И вроде времени уже десять лет прошло, но как вчера. Он уже даже отсидеть успел пару лет. Но он бы и из лагеря не стал выходить, знай он, что он Алку тут встретит.
Глава третья
КИКО
(До конкурса шесть месяцев)
Период душевной слабости. Нет ничего противнее, чем родиться на свет в зрелом возрасте, когда вам уже под сорок (вариант -- вообще не родиться). И у вас нет отчетливого желания стать камбоджийцем (это было бы странным) и умереть под деревянным молотком Пол-Пота. Если вы никем не желаете становиться, период душевной слабости может перерасти в личную катастрофу. Я протер очки и посмотрел на часы. Григорий Сильвестрович назначил мне встречу на час (вариант -- на два, еще вариант -- вообще ничего не назначал, на хер я ему сдался). Оставалось еще минут двадцать, но мне было ни за что не приняться. Внешне могло показаться, что я покорился чужой посторонней воле и возделывал чужой виноградник (ах, если б), но про себя я знал, что я решил тянуть и из Иерусалима не уезжать.
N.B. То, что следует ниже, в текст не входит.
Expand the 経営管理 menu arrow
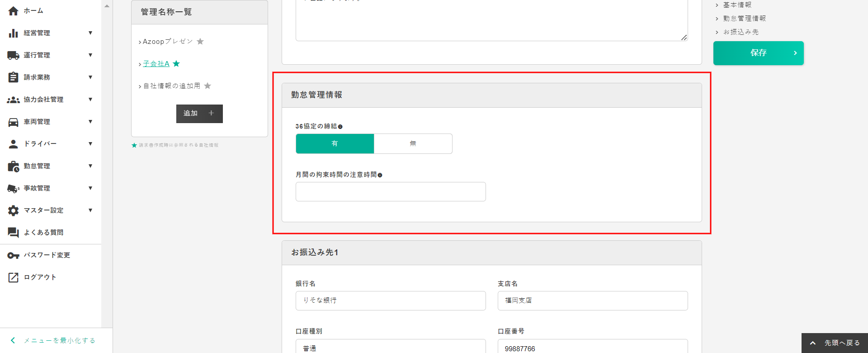The width and height of the screenshot is (868, 353). (x=90, y=33)
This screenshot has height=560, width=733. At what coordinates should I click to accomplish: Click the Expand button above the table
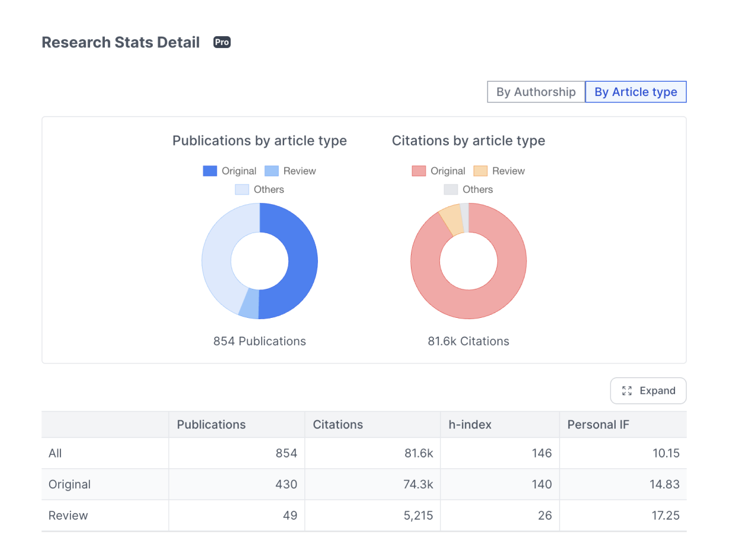pos(648,391)
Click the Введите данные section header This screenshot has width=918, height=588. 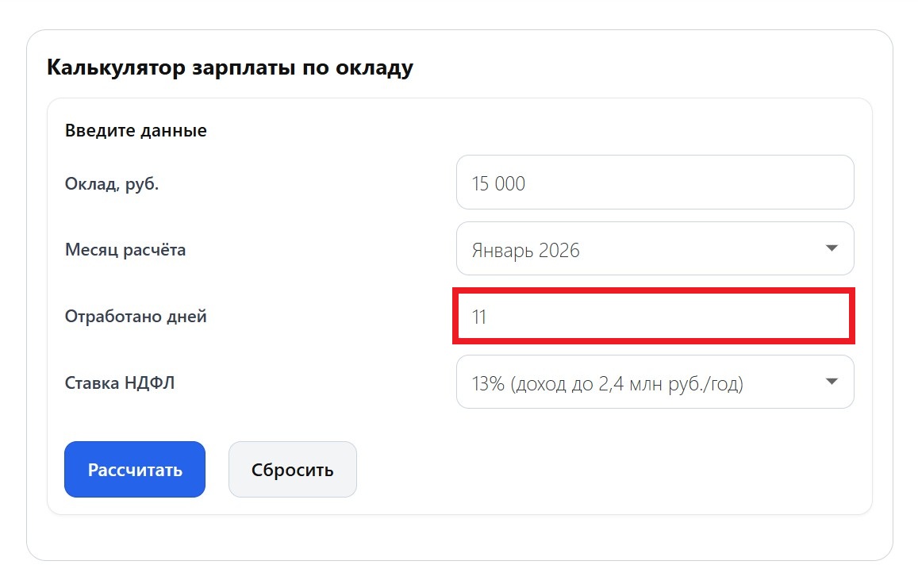[135, 130]
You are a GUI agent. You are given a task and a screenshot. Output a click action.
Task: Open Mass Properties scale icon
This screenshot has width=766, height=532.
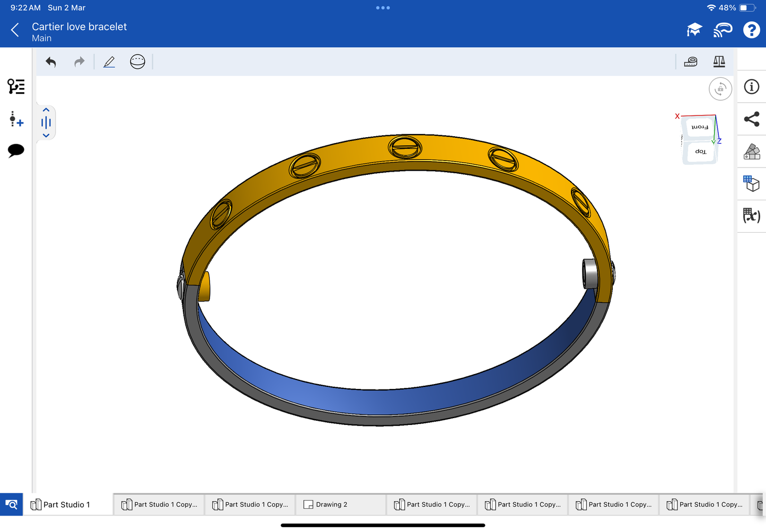click(719, 62)
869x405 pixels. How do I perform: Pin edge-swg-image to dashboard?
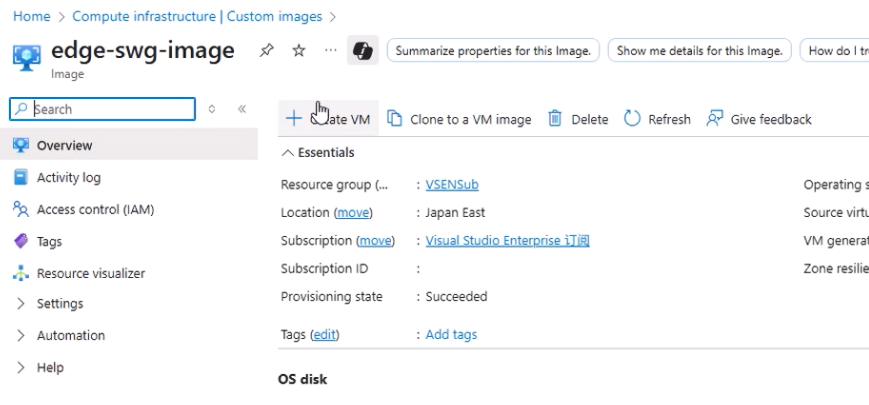[x=267, y=51]
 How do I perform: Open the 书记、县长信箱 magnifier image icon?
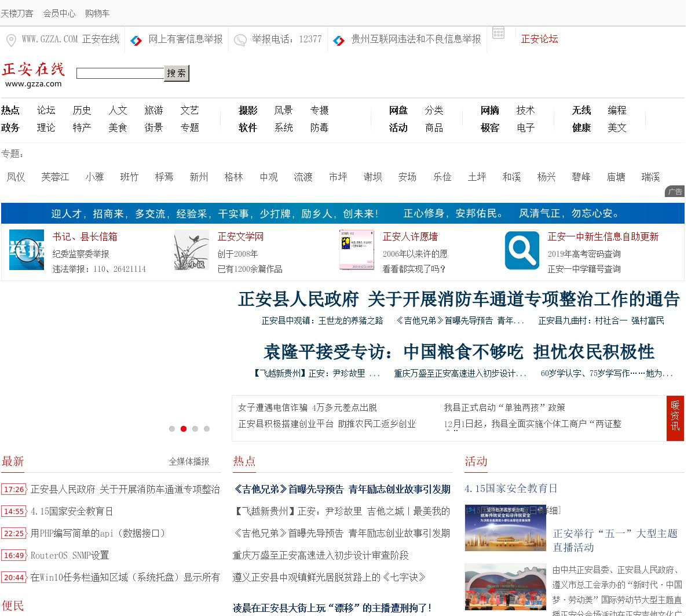(x=27, y=250)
Город мыли морской водой, город освобождался от швали. Но я решил не уезжать.
Мне необходимо было время, чтобы решить, куда ехать. (Я тоже человек.) Возвращаться в Россию я больше не мог. Я даже не пытался объяснить это словами, что, например, ты любишь корюшку, а потом взял и разлюбил, потому что она не так воняет. Или сирень не вызывает любовной дрожи. И ее вообще уже ничто не вызывает. Никто. Нечему дрожать. И не войти в поток, который любишь, дважды. Израиль я тоже не очень любил (это не то слово), но я понимал, что меня, как варварскую принцессу (забыл ее имя), отсюда гонят, и мое состояние правильнее было бы назвать активным оцепенением. Конечно, в глубине души каждый хочет дожить до смерти в каком-нибудь
стабильном месте, чтобы тебя не дергали. Если предположить, что каждый человек -- это я.
С нового года иврит стал обязательным для всех. Даже для лимитчиков. Новый эсперанто. Даже Григорий Сильвестрович, чертыхаясь, учил глаголы. Между тем, я ежедневно ходил на службу, социализировался, так что головы от работы было не поднять. Я готовил к переводу на иврит и английский пропасть художественных текстов. В конце дня приходил какой-то придурок (настоящий), который крутил резиновый жгутик, забирал листки с собой, и я их никогда уже больше не видел.
А я закутывался в плед и подолгу сидел. Можно было уйти, но я не уходил. Я был окружен идиотами, которые или ненавидели арабов, или крутили резиновые жгутики, или сами вдобавок были арабами, что ничуть не лучше. По звонку приходила женщина в фиолетовом парике и приносила кофе. Я пробовал заговорить с ней и два-три раза постучал ее по попе, но она только улыбалась, как Джоконда. С Григорием Сильвестровичем мы, кстати, пока ничего вместе не писали. "Главное писать буду я сам, -- сказал он, -- жизнь! А все остальное -- семантические знаки, вторая сигнальная система, это ты мне повставляешь, где сможешь".